Package 'tidylda'

Title: Latent Dirichlet Allocation Using 'tidyverse' Conventions
Description: Implements an algorithm for Latent Dirichlet Allocation (LDA), Blei et at. (2003) <https://www.jmlr.org/papers/volume3/blei03a/blei03a.pdf>, using style conventions from the 'tidyverse', Wickham et al. (2019)<doi:10.21105/joss.01686>, and 'tidymodels', Kuhn et al.<https://tidymodels.github.io/model-implementation-principles/>. Fitting is done via collapsed Gibbs sampling. Also implements several novel features for LDA such as guided models and transfer learning.
Authors: Tommy Jones [aut, cre] , Brendan Knapp [ctb] , Barum Park [ctb]
Maintainer: Tommy Jones <[email protected]>
License: MIT + file LICENSE
Version: 0.0.6.999
Built: 2025-01-15 22:45:10 UTC
Source: https://github.com/tommyjones/tidylda

Help Index


Augment method for tidylda objects

Description

augment appends observation level model outputs.

Usage

## S3 method for class 'tidylda'
augment(
  x,
  data,
  type = c("class", "prob"),
  document_col = "document",
  term_col = "term",
  ...
)

Arguments

x

an object of class tidylda

data

a tidy tibble containing one row per original document-token pair, such as is returned by tdm_tidiers with column names c("document", "term") at a minimum.

type

one of either "class" or "prob"

document_col

character specifying the name of the column that corresponds to document IDs. Defaults to "document".

term_col

character specifying the name of the column that corresponds to term/token IDs. Defaults to "term".

...

other arguments passed to methods,currently not used

Details

The key statistic for augment is P(topic | document, token) = P(topic | token) * P(token | document). P(topic | token) are the entries of the 'lambda' matrix in the tidylda object passed with x. P(token | document) is taken to be the frequency of each token normalized within each document.

Value

augment returns a tidy tibble containing one row per document-token pair, with one or more columns appended, depending on the value of type.

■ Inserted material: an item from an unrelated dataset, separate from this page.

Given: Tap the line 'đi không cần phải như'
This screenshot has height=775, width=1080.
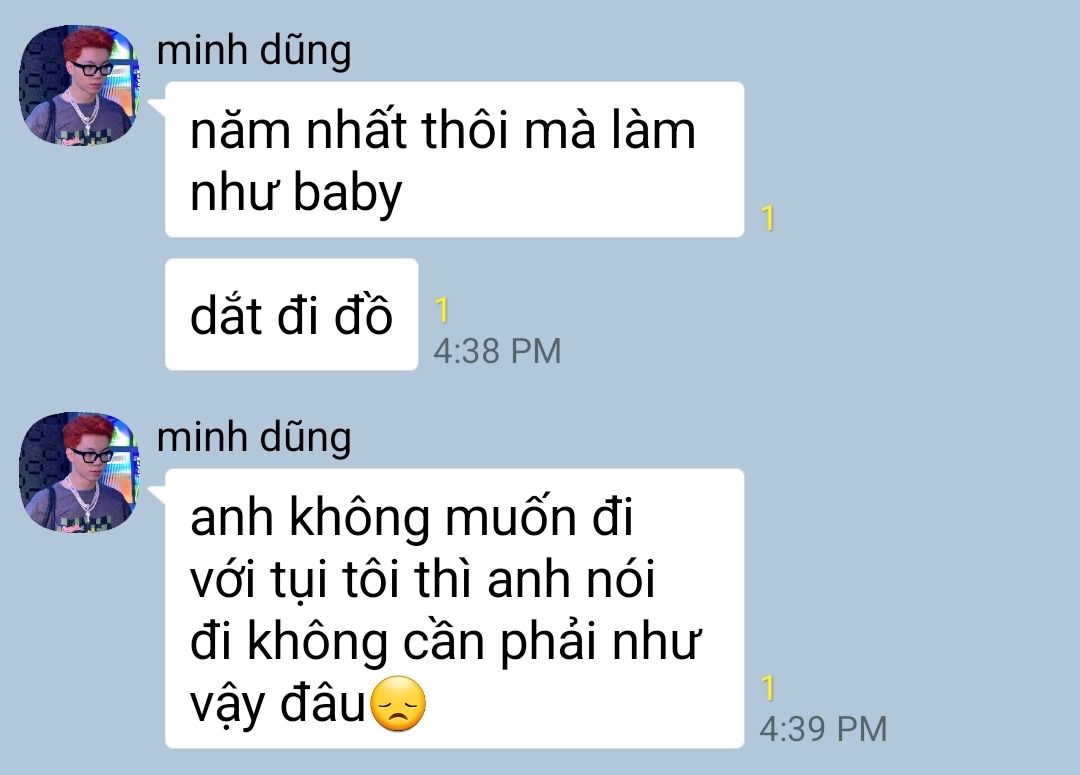Looking at the screenshot, I should [x=446, y=642].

If type = 'prob', then one column per topic is appended. Its value is P(topic | document, token).

If type = 'class', then the most-probable topic for each document-token pair is returned. If multiple topics are equally probable, then the topic with the smallest index is returned by default.


Probabilistic coherence of topics

Description

Calculates the probabilistic coherence of a topic or topics. This approximates semantic coherence or human understandability of a topic.

Usage

calc_prob_coherence(beta, data, m = 5)

Arguments

beta

A numeric matrix or a numeric vector. The vector, or rows of the matrix represent the numeric relationship between topic(s) and terms. For example, this relationship may be p(word|topic) or p(topic|word).

data

A document term matrix or term co-occurrence matrix. The preferred class is a dgCMatrix-class. However there is support for any Matrix-class object as well as several other commonly-used classes such as matrix, dfm, DocumentTermMatrix, and simple_triplet_matrix

m

An integer for the number of words to be used in the calculation. Defaults to 5

Details

For each pair of words {a, b} in the top M words in a topic, probabilistic coherence calculates P(b|a) - P(b), where {a} is more probable than {b} in the topic. For example, suppose the top 4 words in a topic are {a, b, c, d}. Then, we calculate 1. P(a|b) - P(b), P(a|c) - P(c), P(a|d) - P(d) 2. P(b|c) - P(c), P(b|d) - P(d) 3. P(c|d) - P(d) All 6 differences are averaged together.

Value

Returns an object of class numeric corresponding to the probabilistic coherence of the input topic(s).

Examples

# Load a pre-formatted dtm and topic model
data(nih_sample_dtm)

# fit a model
set.seed(12345)
model <- tidylda(
  data = nih_sample_dtm[1:20, ], k = 5,
  iterations = 100, burnin = 50
)

calc_prob_coherence(beta = model$beta, data = nih_sample_dtm, m = 5)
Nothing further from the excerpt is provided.